• WHAT YOU ARE ASKED TO DO
Rewrite these records as a Markdown table with the columns "Number" and "Record", giving each nonblank line its own row. Skip blank lines.

--------

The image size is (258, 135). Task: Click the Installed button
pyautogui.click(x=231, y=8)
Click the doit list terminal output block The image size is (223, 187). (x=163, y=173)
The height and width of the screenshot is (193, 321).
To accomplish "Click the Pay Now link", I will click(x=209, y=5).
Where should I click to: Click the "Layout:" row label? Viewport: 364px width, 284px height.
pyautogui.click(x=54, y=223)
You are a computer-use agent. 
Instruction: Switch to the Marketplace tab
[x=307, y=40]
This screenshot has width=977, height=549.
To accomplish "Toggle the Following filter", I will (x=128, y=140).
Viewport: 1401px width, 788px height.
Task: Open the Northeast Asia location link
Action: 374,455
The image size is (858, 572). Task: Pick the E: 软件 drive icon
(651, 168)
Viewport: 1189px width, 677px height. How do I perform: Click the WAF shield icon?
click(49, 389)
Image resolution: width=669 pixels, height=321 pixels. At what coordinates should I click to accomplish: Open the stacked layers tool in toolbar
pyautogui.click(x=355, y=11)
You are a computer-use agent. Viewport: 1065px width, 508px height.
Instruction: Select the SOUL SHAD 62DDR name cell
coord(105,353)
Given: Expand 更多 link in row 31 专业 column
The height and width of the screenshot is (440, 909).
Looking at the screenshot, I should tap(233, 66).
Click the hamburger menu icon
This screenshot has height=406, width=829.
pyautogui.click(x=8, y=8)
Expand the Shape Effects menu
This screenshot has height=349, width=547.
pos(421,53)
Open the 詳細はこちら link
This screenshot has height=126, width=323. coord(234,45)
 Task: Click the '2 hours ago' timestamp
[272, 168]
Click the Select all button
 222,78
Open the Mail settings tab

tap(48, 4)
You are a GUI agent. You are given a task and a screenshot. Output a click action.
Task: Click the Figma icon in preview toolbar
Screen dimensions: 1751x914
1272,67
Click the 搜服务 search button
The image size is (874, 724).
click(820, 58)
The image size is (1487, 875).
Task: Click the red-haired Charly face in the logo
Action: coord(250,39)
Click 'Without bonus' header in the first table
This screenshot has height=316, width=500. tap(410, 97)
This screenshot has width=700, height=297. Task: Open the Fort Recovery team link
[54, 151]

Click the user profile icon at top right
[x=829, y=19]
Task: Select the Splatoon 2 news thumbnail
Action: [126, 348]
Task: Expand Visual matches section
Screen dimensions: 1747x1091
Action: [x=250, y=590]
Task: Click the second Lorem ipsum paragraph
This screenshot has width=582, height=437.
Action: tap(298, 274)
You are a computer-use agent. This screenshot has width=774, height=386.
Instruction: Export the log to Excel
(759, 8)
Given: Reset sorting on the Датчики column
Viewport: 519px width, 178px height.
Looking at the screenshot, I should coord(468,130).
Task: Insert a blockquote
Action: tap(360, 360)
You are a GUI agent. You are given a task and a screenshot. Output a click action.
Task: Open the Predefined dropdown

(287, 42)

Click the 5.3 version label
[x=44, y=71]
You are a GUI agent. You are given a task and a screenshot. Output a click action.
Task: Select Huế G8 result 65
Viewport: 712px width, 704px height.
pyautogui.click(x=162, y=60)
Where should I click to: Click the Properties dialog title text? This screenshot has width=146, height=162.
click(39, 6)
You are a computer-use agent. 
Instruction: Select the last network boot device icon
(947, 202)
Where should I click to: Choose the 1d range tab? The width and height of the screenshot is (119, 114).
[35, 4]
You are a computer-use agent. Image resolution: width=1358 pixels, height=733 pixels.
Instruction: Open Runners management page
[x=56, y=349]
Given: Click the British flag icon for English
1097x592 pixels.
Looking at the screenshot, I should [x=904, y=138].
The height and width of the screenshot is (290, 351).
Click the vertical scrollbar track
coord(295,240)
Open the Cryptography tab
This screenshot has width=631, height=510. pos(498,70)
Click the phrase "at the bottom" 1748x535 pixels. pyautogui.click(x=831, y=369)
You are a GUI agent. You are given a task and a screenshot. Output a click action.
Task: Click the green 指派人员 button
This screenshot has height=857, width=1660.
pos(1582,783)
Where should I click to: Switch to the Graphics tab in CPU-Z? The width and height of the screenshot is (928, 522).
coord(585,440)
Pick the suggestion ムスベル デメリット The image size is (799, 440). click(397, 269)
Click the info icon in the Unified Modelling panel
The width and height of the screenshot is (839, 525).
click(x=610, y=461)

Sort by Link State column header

--------

• RESPONSE
| Number | Record |
|---|---|
| 1 | The image size is (258, 135). Task: Click the Installed button |
| 2 | pyautogui.click(x=231, y=8) |
| 3 | Click the doit list terminal output block The image size is (223, 187). (x=163, y=173) |
| 4 | The height and width of the screenshot is (193, 321). |
| 5 | To accomplish "Click the Pay Now link", I will click(x=209, y=5). |
| 6 | Where should I click to: Click the "Layout:" row label? Viewport: 364px width, 284px height. |
| 7 | pyautogui.click(x=54, y=223) |
| 8 | You are a computer-use agent.  |
| 9 | Instruction: Switch to the Marketplace tab |
| 10 | [x=307, y=40] |
| 11 | This screenshot has width=977, height=549. |
| 12 | To accomplish "Toggle the Following filter", I will (x=128, y=140). |
| 13 | Viewport: 1401px width, 788px height. |
| 14 | Task: Open the Northeast Asia location link |
| 15 | Action: 374,455 |
| 16 | The image size is (858, 572). Task: Pick the E: 软件 drive icon |
| 17 | (651, 168) |
| 18 | Viewport: 1189px width, 677px height. How do I perform: Click the WAF shield icon? |
| 19 | click(49, 389) |
| 20 | Image resolution: width=669 pixels, height=321 pixels. At what coordinates should I click to accomplish: Open the stacked layers tool in toolbar |
| 21 | pyautogui.click(x=355, y=11) |
| 22 | You are a computer-use agent. Viewport: 1065px width, 508px height. |
| 23 | Instruction: Select the SOUL SHAD 62DDR name cell |
| 24 | coord(105,353) |
| 25 | Given: Expand 更多 link in row 31 专业 column |
| 26 | The height and width of the screenshot is (440, 909). |
| 27 | Looking at the screenshot, I should tap(233, 66). |
| 28 | Click the hamburger menu icon |
| 29 | This screenshot has height=406, width=829. |
| 30 | pyautogui.click(x=8, y=8) |
| 31 | Expand the Shape Effects menu |
| 32 | This screenshot has height=349, width=547. |
| 33 | pos(421,53) |
| 34 | Open the 詳細はこちら link |
| 35 | This screenshot has height=126, width=323. coord(234,45) |
| 36 |  Task: Click the '2 hours ago' timestamp |
| 37 | [272, 168] |
| 38 | Click the Select all button |
| 39 |  222,78 |
| 40 | Open the Mail settings tab |
| 41 | tap(48, 4) |
| 42 | You are a GUI agent. You are given a task and a screenshot. Output a click action. |
| 43 | Task: Click the Figma icon in preview toolbar |
| 44 | Screen dimensions: 1751x914 |
| 45 | 1272,67 |
| 46 | Click the 搜服务 search button |
| 47 | The image size is (874, 724). |
| 48 | click(820, 58) |
| 49 | The image size is (1487, 875). |
| 50 | Task: Click the red-haired Charly face in the logo |
| 51 | Action: coord(250,39) |
| 52 | Click 'Without bonus' header in the first table |
| 53 | This screenshot has height=316, width=500. tap(410, 97) |
| 54 | This screenshot has width=700, height=297. Task: Open the Fort Recovery team link |
| 55 | [54, 151] |
| 56 | Click the user profile icon at top right |
| 57 | [x=829, y=19] |
| 58 | Task: Select the Splatoon 2 news thumbnail |
| 59 | Action: [126, 348] |
| 60 | Task: Expand Visual matches section |
| 61 | Screen dimensions: 1747x1091 |
| 62 | Action: [x=250, y=590] |
| 63 | Task: Click the second Lorem ipsum paragraph |
| 64 | This screenshot has width=582, height=437. |
| 65 | Action: tap(298, 274) |
| 66 | You are a computer-use agent. This screenshot has width=774, height=386. |
| 67 | Instruction: Export the log to Excel |
| 68 | (759, 8) |
| 69 | Given: Reset sorting on the Датчики column |
| 70 | Viewport: 519px width, 178px height. |
| 71 | Looking at the screenshot, I should coord(468,130). |
| 72 | Task: Insert a blockquote |
| 73 | Action: tap(360, 360) |
| 74 | You are a GUI agent. You are given a task and a screenshot. Output a click action. |
| 75 | Task: Open the Predefined dropdown |
| 76 | (287, 42) |
| 77 | Click the 5.3 version label |
| 78 | [x=44, y=71] |
| 79 | You are a GUI agent. You are given a task and a screenshot. Output a click action. |
| 80 | Task: Select Huế G8 result 65 |
| 81 | Viewport: 712px width, 704px height. |
| 82 | pyautogui.click(x=162, y=60) |
| 83 | Where should I click to: Click the Properties dialog title text? This screenshot has width=146, height=162. |
| 84 | click(39, 6) |
| 85 | You are a computer-use agent.  |
| 86 | Instruction: Select the last network boot device icon |
| 87 | (947, 202) |
| 88 | Where should I click to: Choose the 1d range tab? The width and height of the screenshot is (119, 114). |
| 89 | [35, 4] |
| 90 | You are a computer-use agent. Image resolution: width=1358 pixels, height=733 pixels. |
| 91 | Instruction: Open Runners management page |
| 92 | [x=56, y=349] |
| 93 | Given: Click the British flag icon for English |
| 94 | 1097x592 pixels. |
| 95 | Looking at the screenshot, I should [x=904, y=138]. |
| 96 | The height and width of the screenshot is (290, 351). |
| 97 | Click the vertical scrollbar track |
| 98 | coord(295,240) |
| 99 | Open the Cryptography tab |
| 100 | This screenshot has width=631, height=510. pos(498,70) |
| 101 | Click the phrase "at the bottom" 1748x535 pixels. pyautogui.click(x=831, y=369) |
| 102 | You are a GUI agent. You are given a task and a screenshot. Output a click action. |
| 103 | Task: Click the green 指派人员 button |
| 104 | This screenshot has height=857, width=1660. |
| 105 | pos(1582,783) |
| 106 | Where should I click to: Switch to the Graphics tab in CPU-Z? The width and height of the screenshot is (928, 522). |
| 107 | coord(585,440) |
| 108 | Pick the suggestion ムスベル デメリット The image size is (799, 440). click(397, 269) |
| 109 | Click the info icon in the Unified Modelling panel |
| 110 | The width and height of the screenshot is (839, 525). |
| 111 | click(x=610, y=461) |
| 112 | Sort by Link State column header |